==== Entries supplied ====
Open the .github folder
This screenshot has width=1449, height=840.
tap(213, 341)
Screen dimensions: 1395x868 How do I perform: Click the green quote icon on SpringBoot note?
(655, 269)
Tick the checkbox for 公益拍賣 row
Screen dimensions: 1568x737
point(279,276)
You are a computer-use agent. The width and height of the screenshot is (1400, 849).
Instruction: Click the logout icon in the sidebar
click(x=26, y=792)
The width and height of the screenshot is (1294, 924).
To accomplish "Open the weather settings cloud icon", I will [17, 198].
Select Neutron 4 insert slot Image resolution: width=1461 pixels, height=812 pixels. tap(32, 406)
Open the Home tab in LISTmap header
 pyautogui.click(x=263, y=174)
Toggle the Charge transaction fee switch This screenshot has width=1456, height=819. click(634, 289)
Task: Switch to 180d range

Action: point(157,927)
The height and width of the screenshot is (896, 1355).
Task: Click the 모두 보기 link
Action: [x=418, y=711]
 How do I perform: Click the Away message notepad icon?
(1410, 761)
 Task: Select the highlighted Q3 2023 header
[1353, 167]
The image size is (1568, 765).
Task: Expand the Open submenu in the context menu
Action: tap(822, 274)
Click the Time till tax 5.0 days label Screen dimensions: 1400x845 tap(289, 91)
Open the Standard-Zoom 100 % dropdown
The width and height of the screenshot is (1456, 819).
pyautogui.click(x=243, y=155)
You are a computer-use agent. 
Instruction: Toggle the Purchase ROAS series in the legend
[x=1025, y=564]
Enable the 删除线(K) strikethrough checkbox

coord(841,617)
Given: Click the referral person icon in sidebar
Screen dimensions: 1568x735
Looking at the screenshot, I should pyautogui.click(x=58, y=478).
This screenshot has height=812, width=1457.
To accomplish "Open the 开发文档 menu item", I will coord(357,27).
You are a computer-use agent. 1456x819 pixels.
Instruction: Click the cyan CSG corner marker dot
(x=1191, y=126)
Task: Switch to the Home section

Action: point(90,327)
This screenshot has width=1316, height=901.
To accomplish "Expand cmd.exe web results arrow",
====
Each line in the data that holds the word "pixels" must be copied.

Select Neutron 4 insert slot Image resolution: width=1461 pixels, height=812 pixels. tap(32, 406)
You are a computer-use agent. 1456x819 pixels.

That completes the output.